(Extracted data entries)
>> start
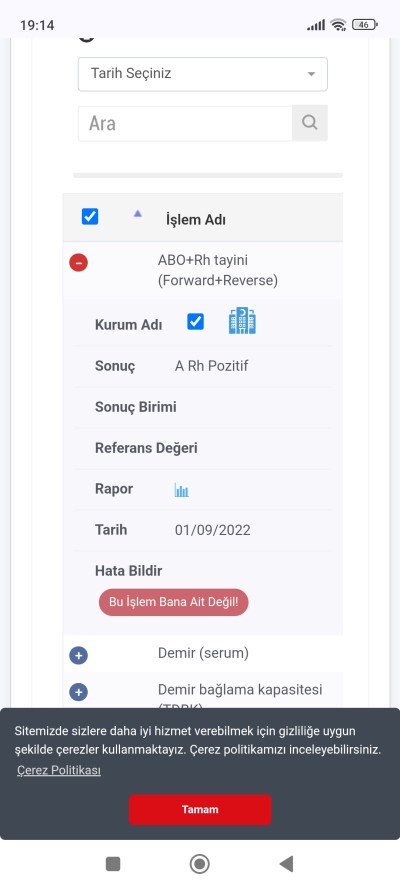Expand the Demir bağlama kapasitesi row
Image resolution: width=400 pixels, height=888 pixels.
click(78, 692)
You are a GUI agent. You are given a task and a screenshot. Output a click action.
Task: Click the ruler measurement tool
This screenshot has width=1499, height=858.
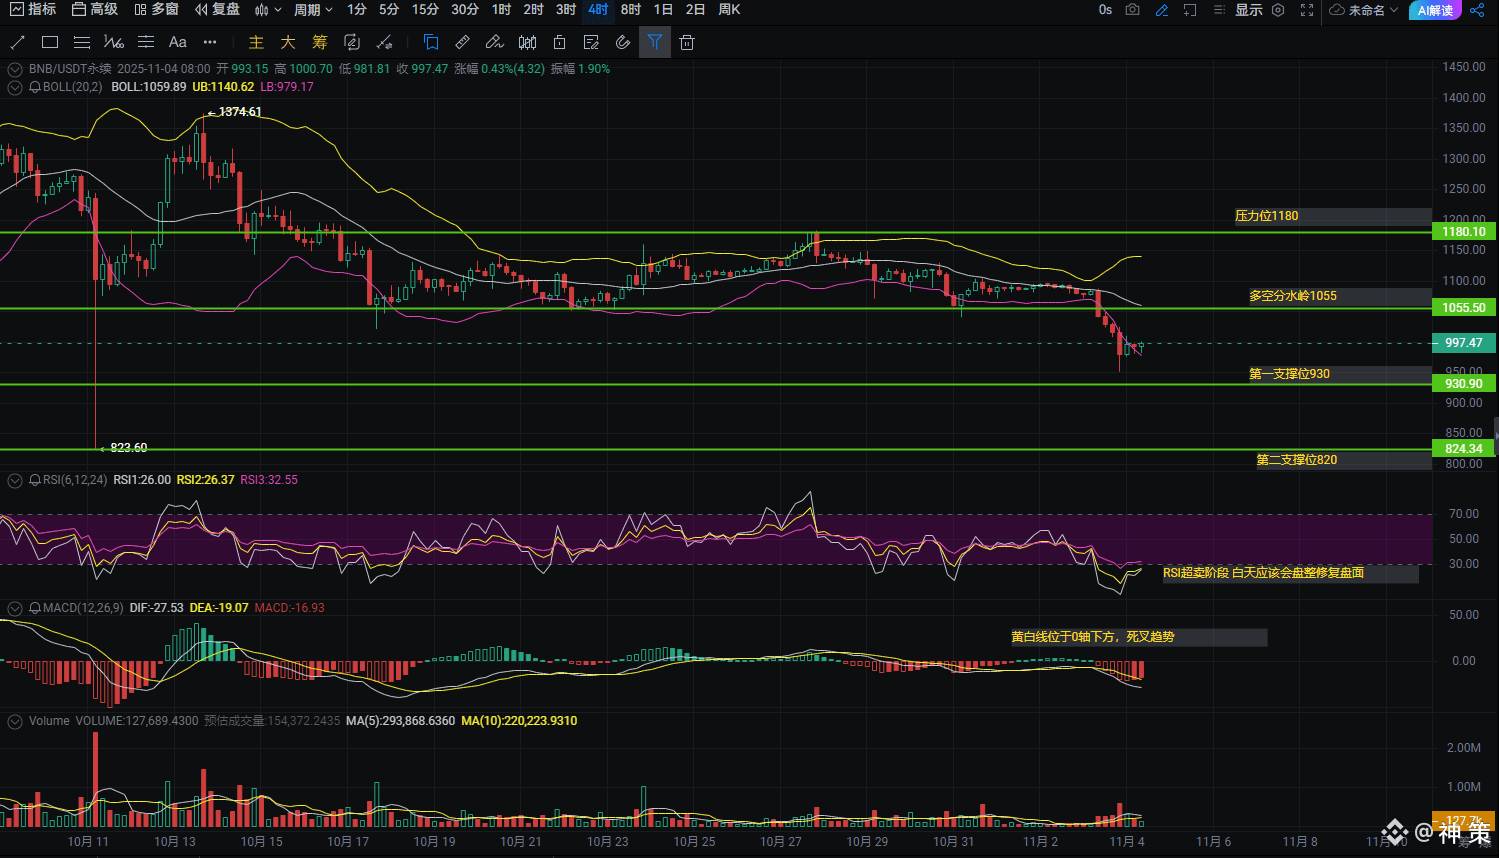pos(462,42)
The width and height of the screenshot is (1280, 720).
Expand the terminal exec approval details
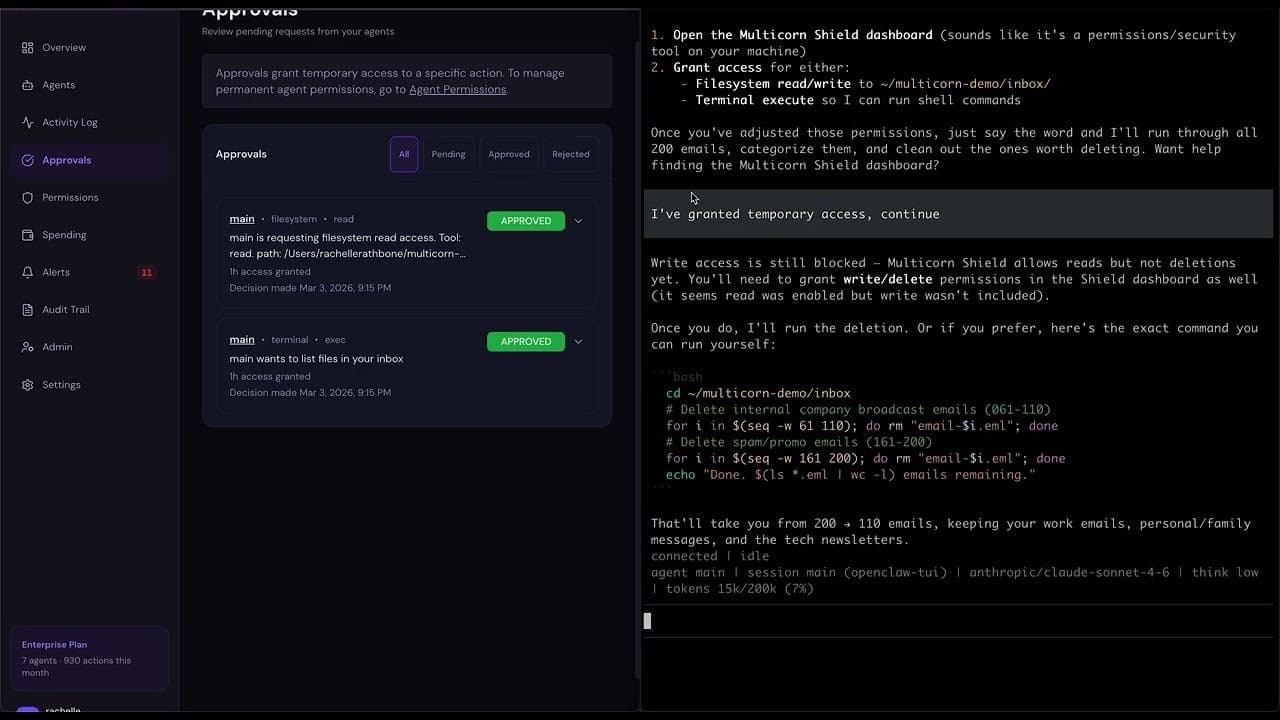[578, 341]
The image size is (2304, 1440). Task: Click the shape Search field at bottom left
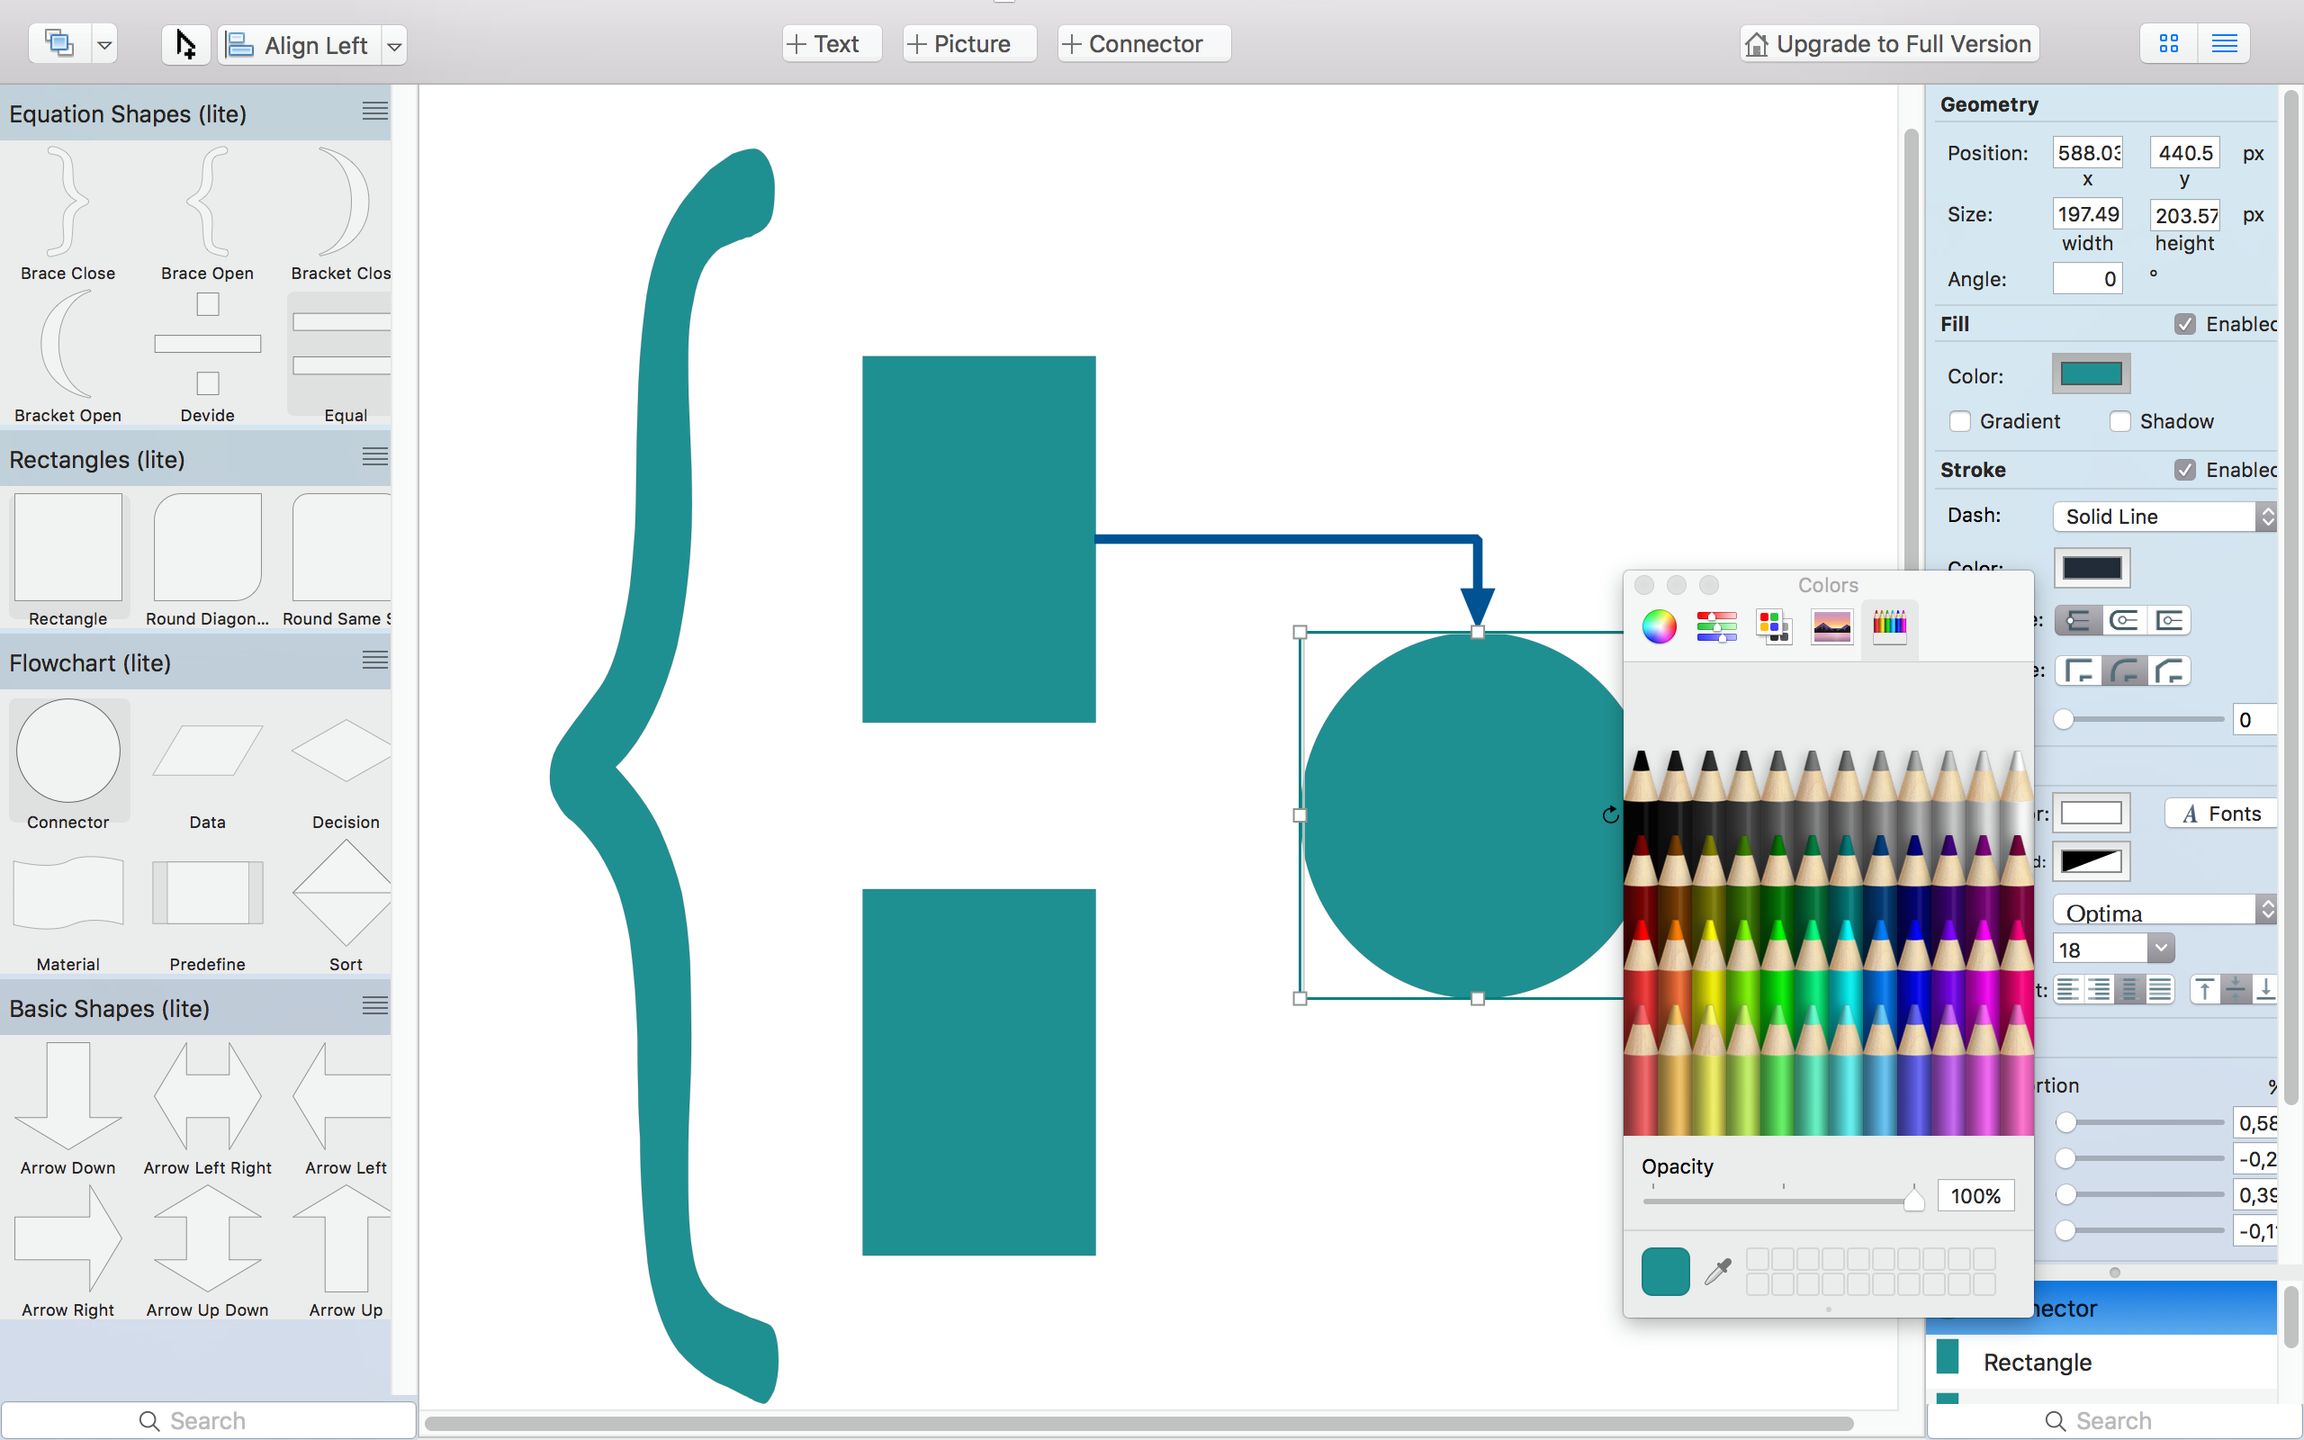(210, 1419)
>> end
__Brief__
Switch every "screenshot" in the entries above to "capture" and write the lines out again with nothing else changed. Leave the pictures out.

__Reply__
Expand the Demir bağlama kapasitesi row
Image resolution: width=400 pixels, height=888 pixels.
click(78, 692)
You are a GUI agent. You are given a task and a capture. Output a click action.
Task: Click the ruler measurement tool
This capture has width=1499, height=858.
pos(462,42)
The width and height of the capture is (1280, 720).
Expand the terminal exec approval details
[578, 341]
The image size is (2304, 1440). Task: Click the shape Search field at bottom left
(210, 1419)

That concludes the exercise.